### Task to complete
Provide the count of lines below that include the word "agent", without any accompanying remarks.

(Stored data entries)
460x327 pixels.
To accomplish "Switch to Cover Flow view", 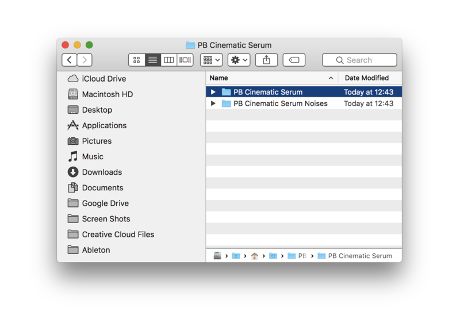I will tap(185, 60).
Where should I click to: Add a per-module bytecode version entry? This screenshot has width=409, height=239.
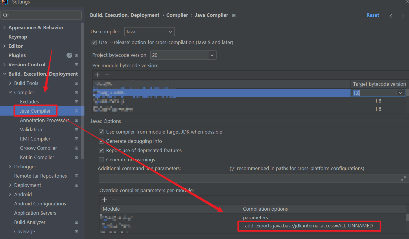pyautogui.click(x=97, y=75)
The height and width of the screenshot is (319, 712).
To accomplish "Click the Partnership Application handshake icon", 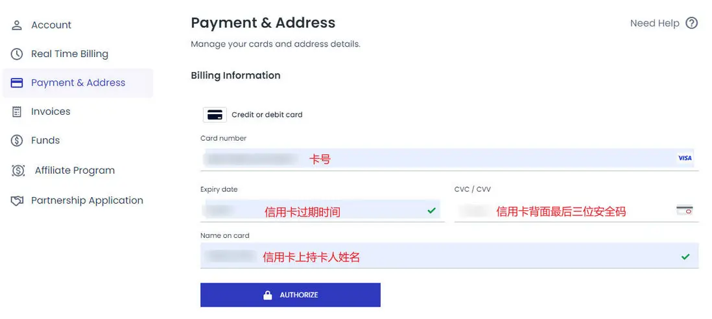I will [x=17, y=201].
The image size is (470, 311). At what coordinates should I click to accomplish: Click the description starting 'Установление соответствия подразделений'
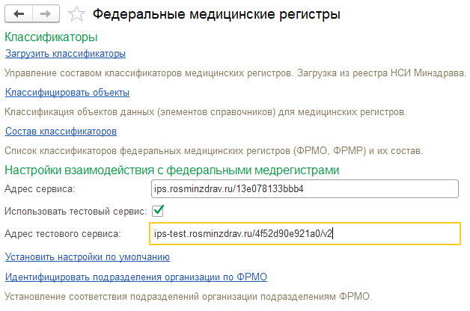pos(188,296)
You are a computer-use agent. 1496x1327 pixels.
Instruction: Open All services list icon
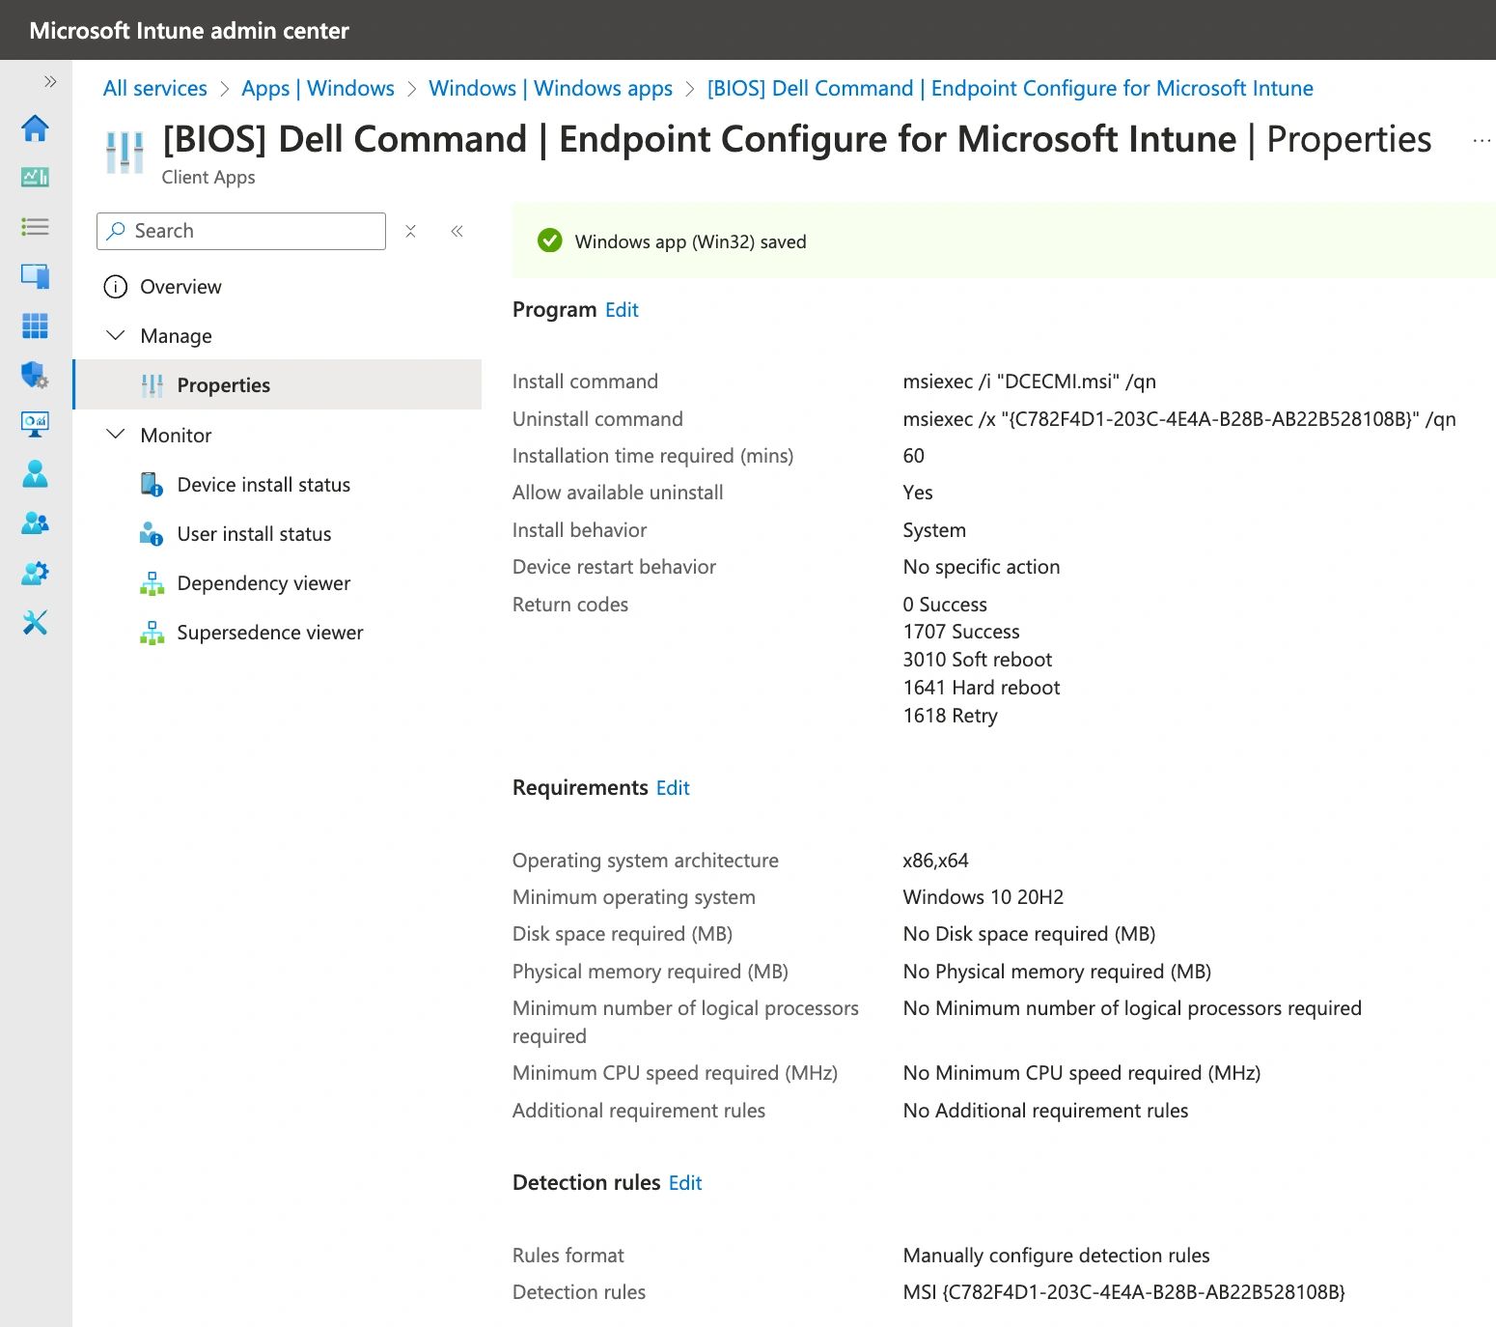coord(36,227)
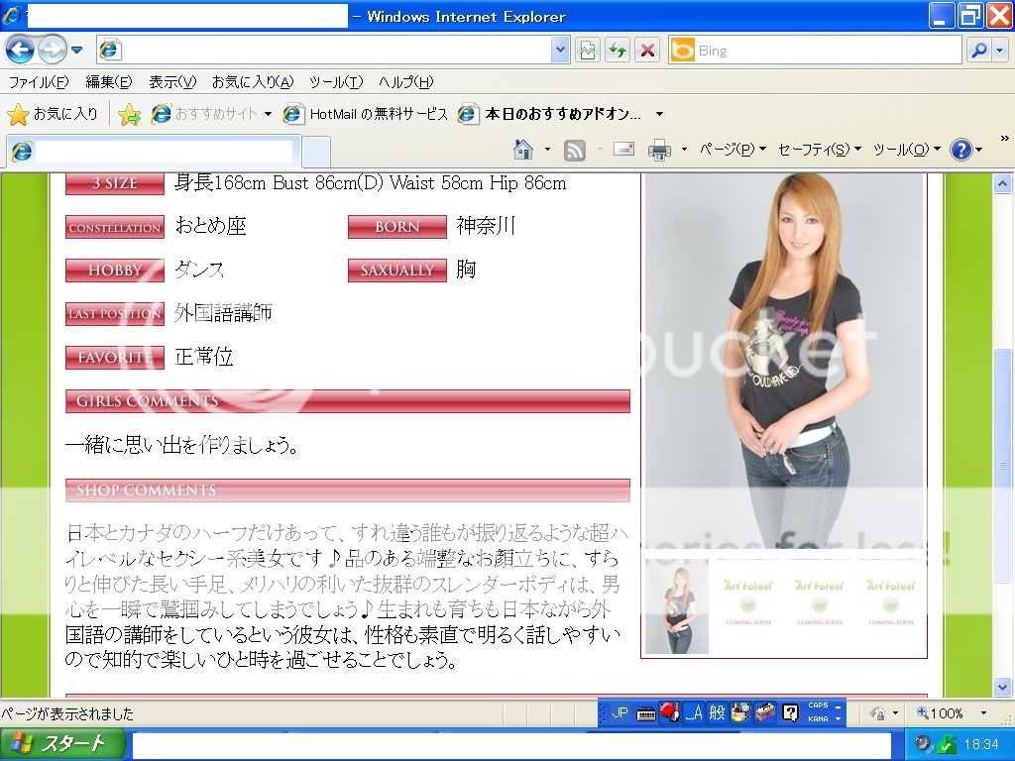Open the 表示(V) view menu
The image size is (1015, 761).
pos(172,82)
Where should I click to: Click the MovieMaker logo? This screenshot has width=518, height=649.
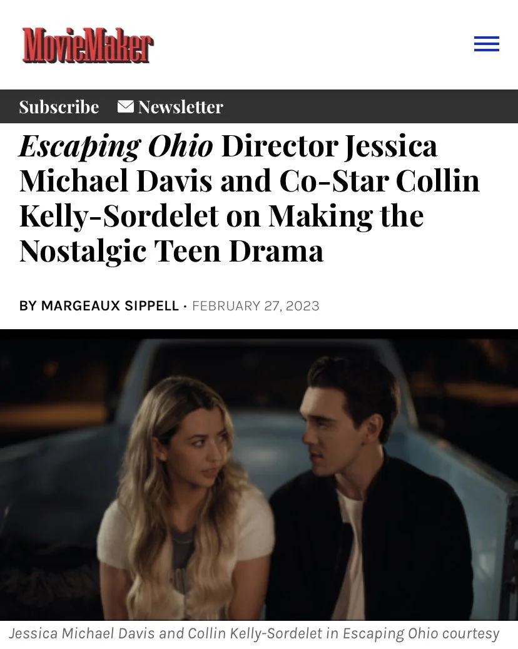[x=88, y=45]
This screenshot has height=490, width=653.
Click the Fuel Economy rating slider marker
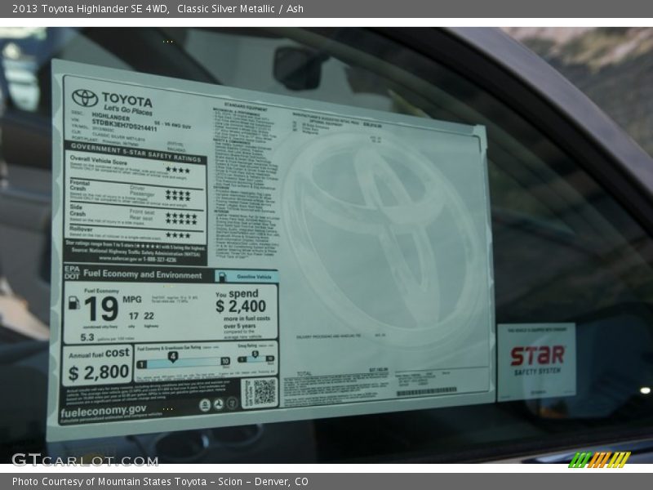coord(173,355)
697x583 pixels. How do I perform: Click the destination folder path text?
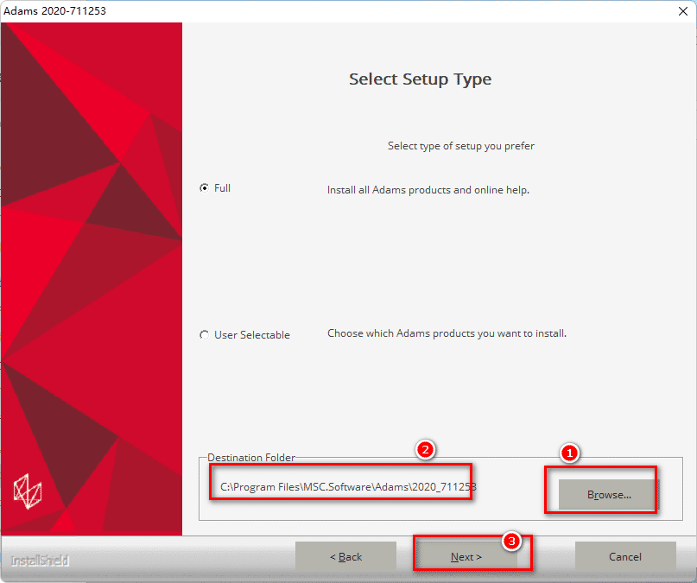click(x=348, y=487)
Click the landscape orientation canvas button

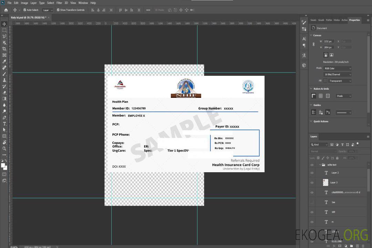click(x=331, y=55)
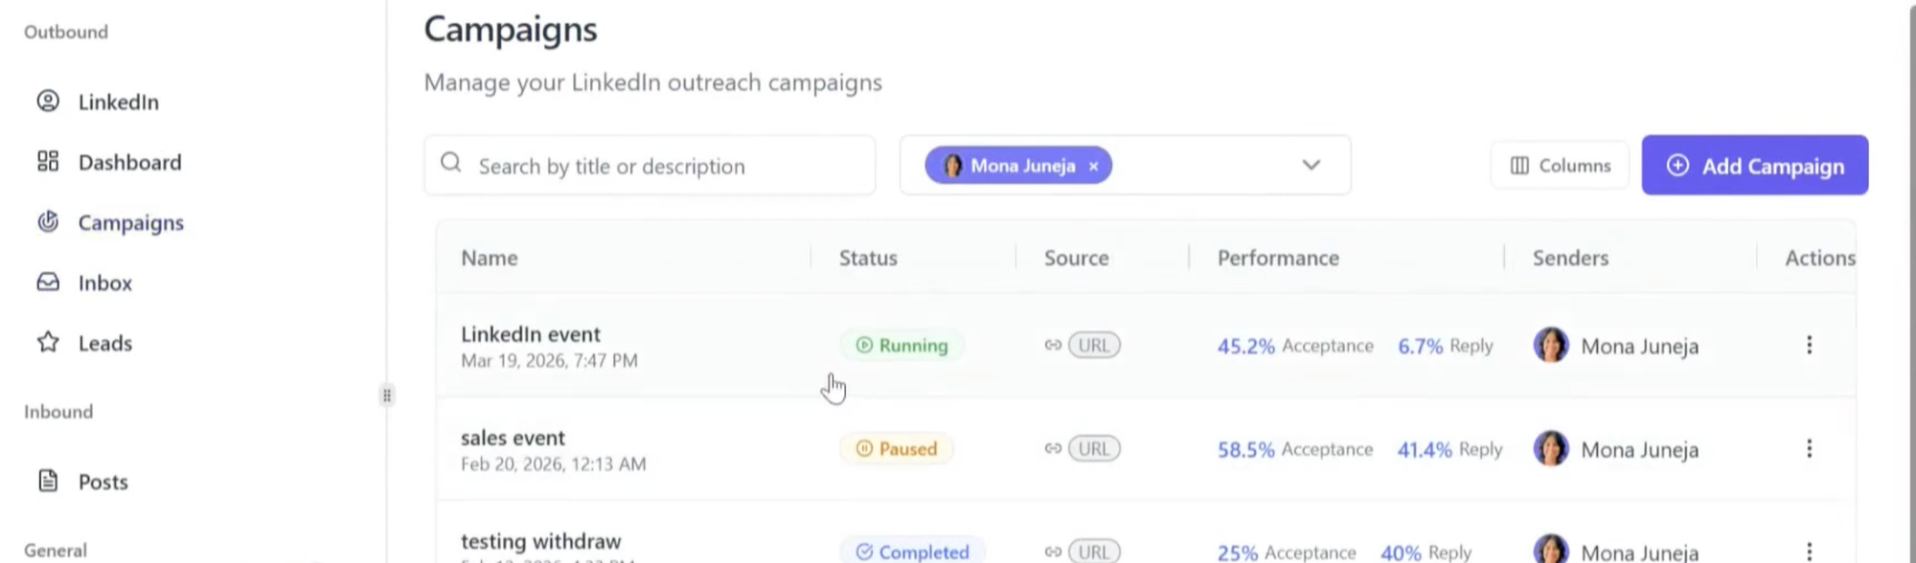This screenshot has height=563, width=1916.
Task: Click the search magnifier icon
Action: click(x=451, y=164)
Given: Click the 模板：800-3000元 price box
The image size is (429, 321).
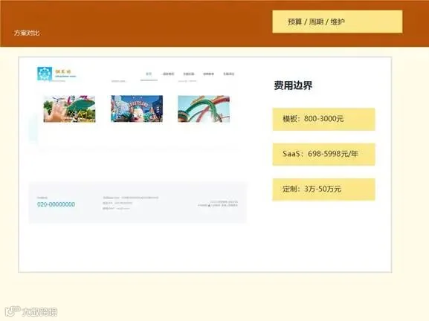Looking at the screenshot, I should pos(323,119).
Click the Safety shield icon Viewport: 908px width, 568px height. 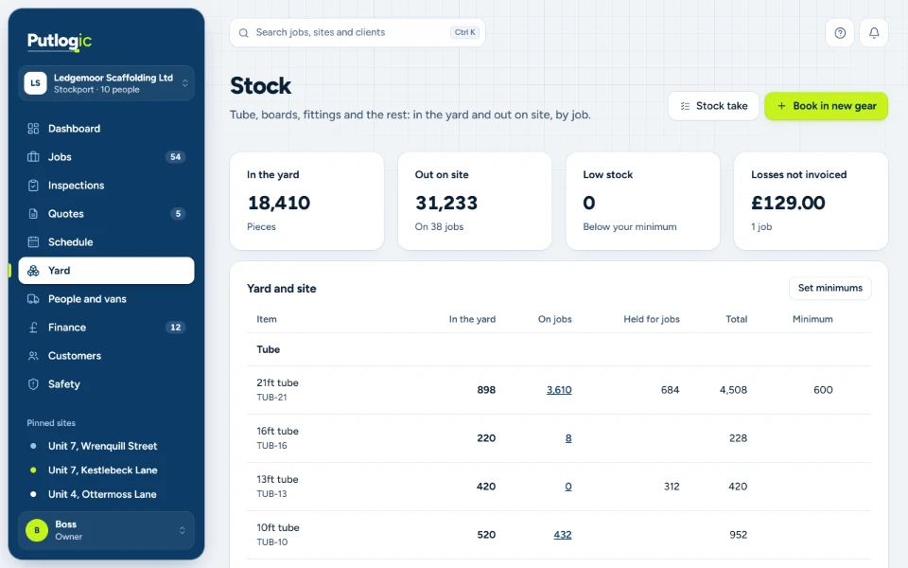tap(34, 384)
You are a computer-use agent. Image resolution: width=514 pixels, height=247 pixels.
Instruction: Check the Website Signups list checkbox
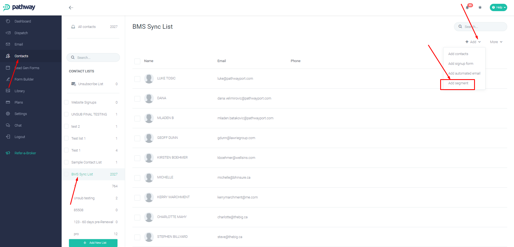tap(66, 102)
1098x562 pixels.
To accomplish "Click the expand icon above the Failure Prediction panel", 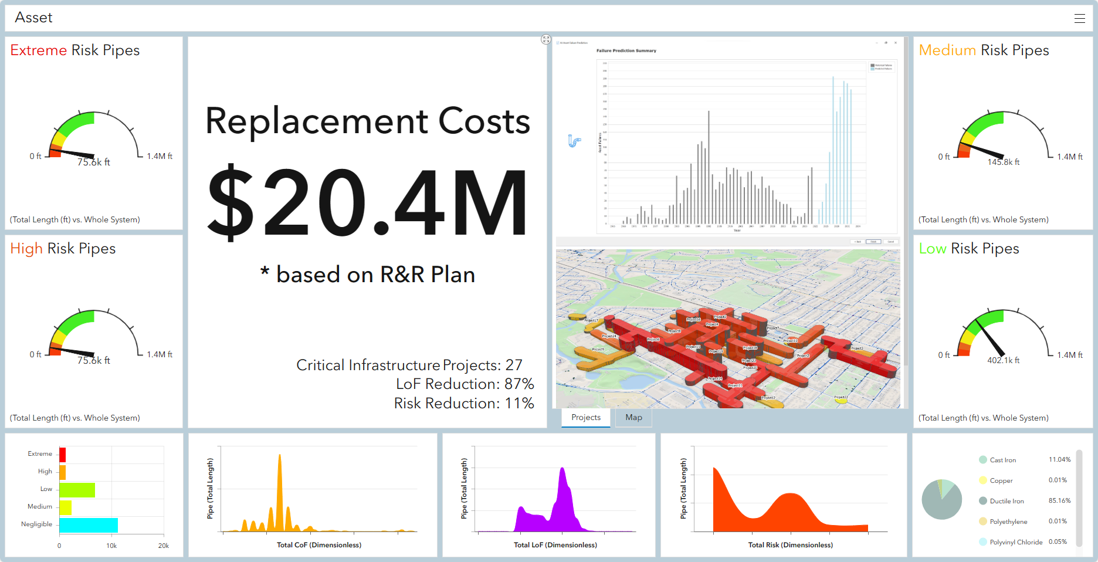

### Answer to this problem
2